Texte choisi:

Très chères, les épices ont longtemps servi de monnaie d'échange, au point d'être à l'origine de notre expression « payer en espèces » ! Elles ont d'ailleurs fini par donner leur nom à un impôt, comme l'aime à le rappeler l'article de L'Encyclopédie de Diderot et d'Alembert :
« EPICES, (Jurisprud.) sont des droits en argent que les juges de plusieurs tribunaux sont autorisés à recevoir des parties pour la visite des procès par écrit. Ces sortes de rétributions sont appellées en Droit sportulae ou species, qui signifioit toutes sortes de fruits en général, & singulierement les aromates ; d'où l'on a fait en françois épices, terme qui comprenoit autrefois toutes sortes de confitures, parce qu'avant la découverte des Indes, & que l'on eût l'usage du sucre, on faisoit confire les fruits avec des aromates ; on faisoit aux juges des présens de ces sortes de fruits, ce qui leur fit donner le nom d'épices ».

C'est bien sûr pour l'auteur l'occasion non de parler cuisine, mais taxes et puissance des juges.

Premières victimes de la fièvre

Des arbres à myrrhe plantés sur une terrasse du grand temple de Deir el-Bahari : voici un des plus beaux symboles de l'importance prise par les épices dans l'histoire des grandes civilisations ! C’est à une femme têtue, le pharaon Hatshepsout, qu’on le doit puisque c’est elle qui organisa une des premières grandes expéditions à destination du Pays de Pount (sud de l'Arabie ou côte somalienne).

Expédition au pays de Pount, bas-relief du temple de Deir el-Bahari, XVe s. av. J.-C., Égypte

Il est vrai que l'Égypte ne pouvait ignorer ce trésor : placé au coeur du monde méditerranéen, ce pays sert de plaque tournante pour les productions et les acheteurs. Tous dans la vallée du Nil !

Cueilleuse de safran, fresque d'Akrotiri, Santorin, 1500 av. J.-C., Athènes, Musée national archéologiqueCarrefour incontournable pour les amateurs de produits piquants, on s'y approvisionne d'un côté sur « la Côte des épices » somalienne et l'Arabie heureuse (Yémen), et de l'autre sur les marchés de Mésopotamie, eux-mêmes ravitaillés par les caravanes chamelières venues des régions de l'Indus.

Cotonnades, huiles et épices contre corail méditerranéen et ambre de la Baltique, les affaires vont bon train ! Des banquets de Sardanapale aux bagages de la reine de Saba en visite chez Salomon, les épices font alors fureur !

[Liste de données]

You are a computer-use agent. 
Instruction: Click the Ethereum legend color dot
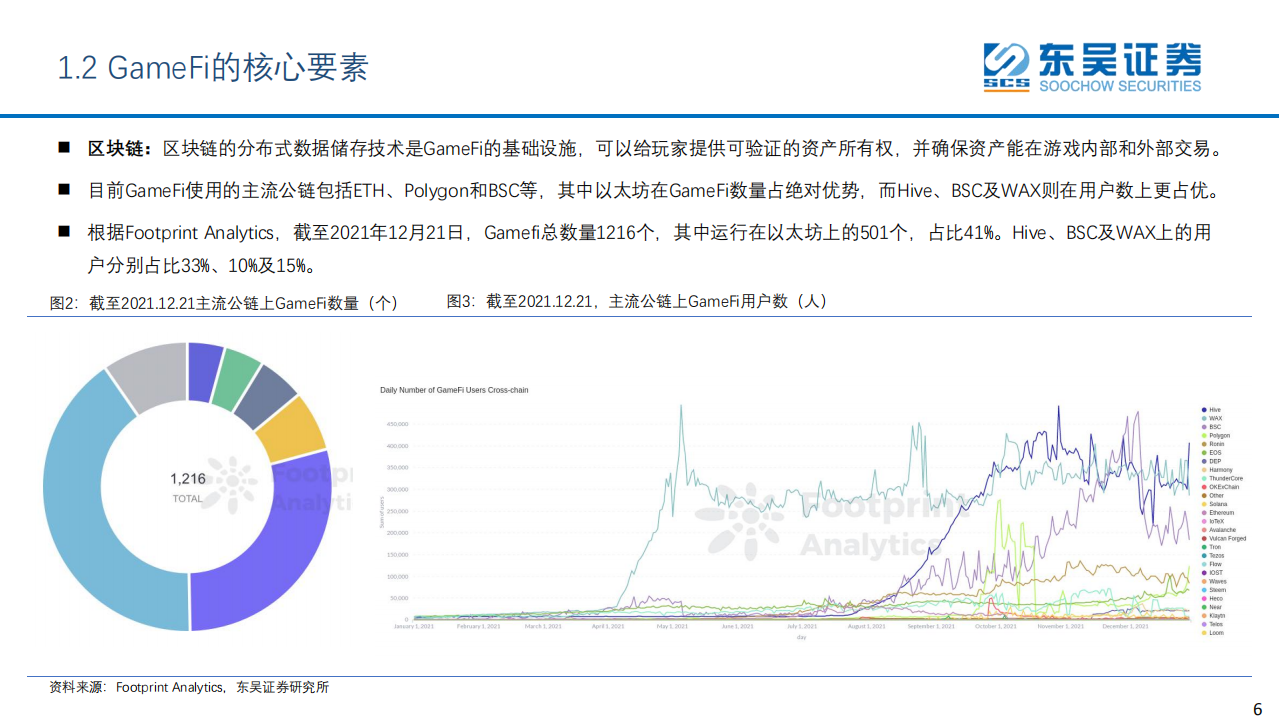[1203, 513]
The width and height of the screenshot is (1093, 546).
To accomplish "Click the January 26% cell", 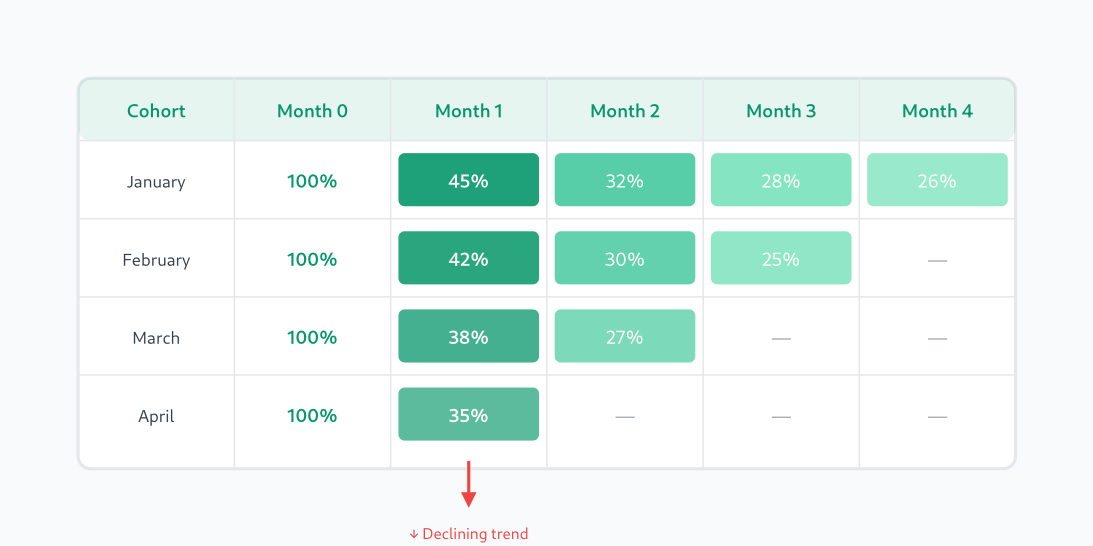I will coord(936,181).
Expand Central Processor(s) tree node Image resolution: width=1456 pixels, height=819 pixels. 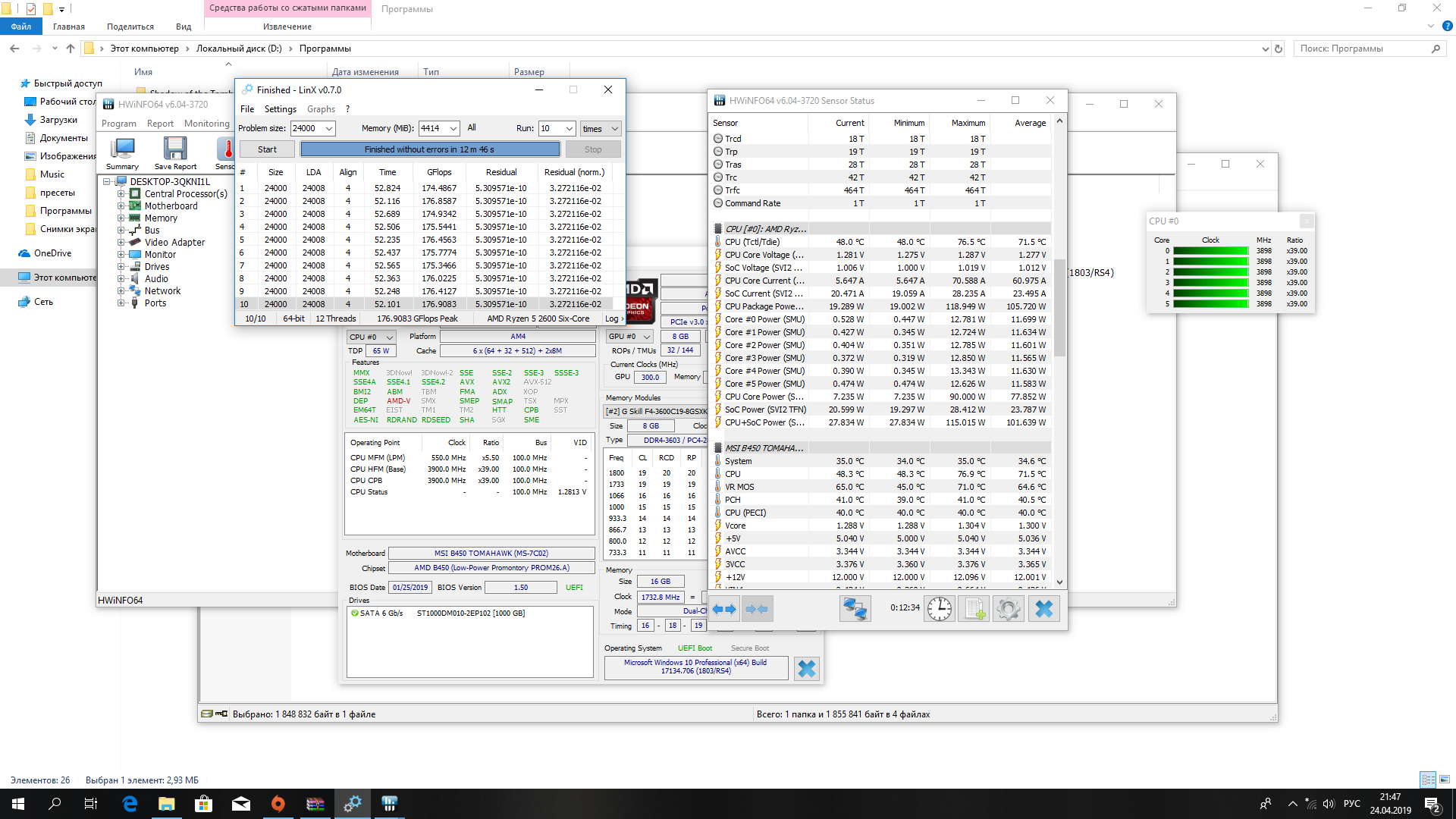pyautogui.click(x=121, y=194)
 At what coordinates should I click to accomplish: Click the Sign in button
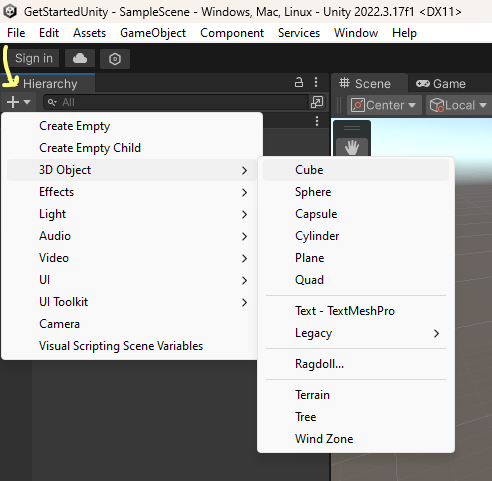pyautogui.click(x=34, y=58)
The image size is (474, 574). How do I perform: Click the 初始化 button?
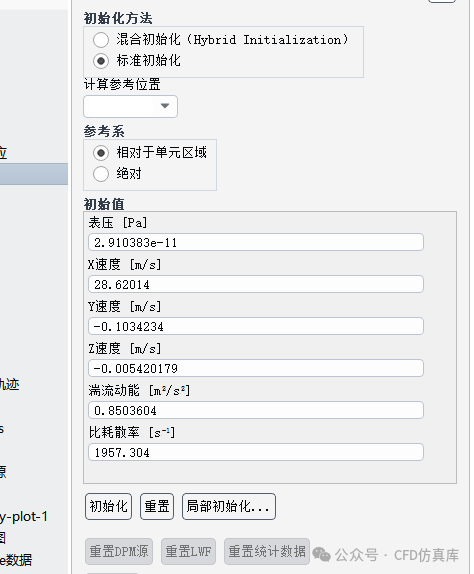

Consigne écrite 1: Dans la liste de données, remplacez « button » par « control » sur le passage allant de la ligne contenant « At what coordinates » jusqu'à la fin de la liste, bornes incluses, sans rien changer d'autre. Recopiez uniquement ce passage et omettez les images.
Consigne écrite 2: Prolongez le texte sur l'histoire des épices à partir de sa dernière phrase.

Résultat de l'exercice 1:
 At what coordinates should I click to accomplish: Click the Sign in control
pyautogui.click(x=34, y=58)
The image size is (474, 574). How do I perform: Click the 初始化 control?

Résultat de l'exercice 2:
Par la suite les Crétois puis les Grecs, jusque-là peu réputés pour leurs talents culinaires, succombent à leur tour : il faut dire que les soldats d'Alexandre ont fait une belle promotion de la cannelle et autre sésame.

Fini, les fades brouets traditionnels !

Giovanni Demin, Salomon et la reine de Saba, XIXe s., collection privée
Hérodote, le cinnamome et les oiseaux

« Du côté de l'Arabie est la dernière des terres habitées. C'est aussi là que naissent l'encens, qui ne croit pas ailleurs, la myrrhe, la cannelle, le cinnamome et le lédanon. Toutes ces productions, sauf la myrrhe, se récoltent avec peine.
[…] Le cinnamome se recueille d'une façon plus merveilleuse. Les Arabes eux-mêmes ne sauraient dire ni d’où il vient, ni quelle est la terre qui le produit. [...] Ils racontent que certains gros oiseaux vont chercher ces brins ou bâtons que nous appelons cinnamome, nom que nous avons appris des Phéniciens ; que ces oiseaux les portent à leurs nids, qu'ils construisent avec de la boue sur des montagnes escarpées, et où aucun homme ne peut monter. Pour avoir ces brins de cinnamome, on prétend que les Arabes emploient cet artifice : ils prennent de la chair de boeuf, d'âne et d'autres bêtes mortes, la coupent en très gros morceaux, et, l'ayant portée le plus près des nids qu'il leur est possible, ils s'en éloignent. Les oiseaux fondent sur cette proie, et l'emportent dans leurs nids ; mais comme ces nids ne sont point assez solides pour la soutenir, ils se brisent et tombent à terre. Les Arabes surviennent alors, et ramassent le cinnamome qu'ils font ensuite passer dans les autres pays »
. (Hérodote, Histoires, livre III, Ve s. av. J.-C.).

Des bains d'épices pour les légionnaires !

Épices sur un marché indien (photo : Gérard Grégor)Les Romains ne s'y trompent pas : alors que le futé Pline rejette en bloc les légendes sur l'origine de ces produits exotiques, on recommence alors, pour éviter les cupides Parthes qui tiennent le marché, à développer le trafic dans la mer Rouge à partir du port d'Alexandrie. Et pourquoi ne pas supprimer tout intermédiaire ? Si les premiers grands navires d'Auguste ont peu de succès, sous Tibère une meilleure connaissance des vents de mousson permet de relier directement l'Égypte et la côte indienne de Malabar.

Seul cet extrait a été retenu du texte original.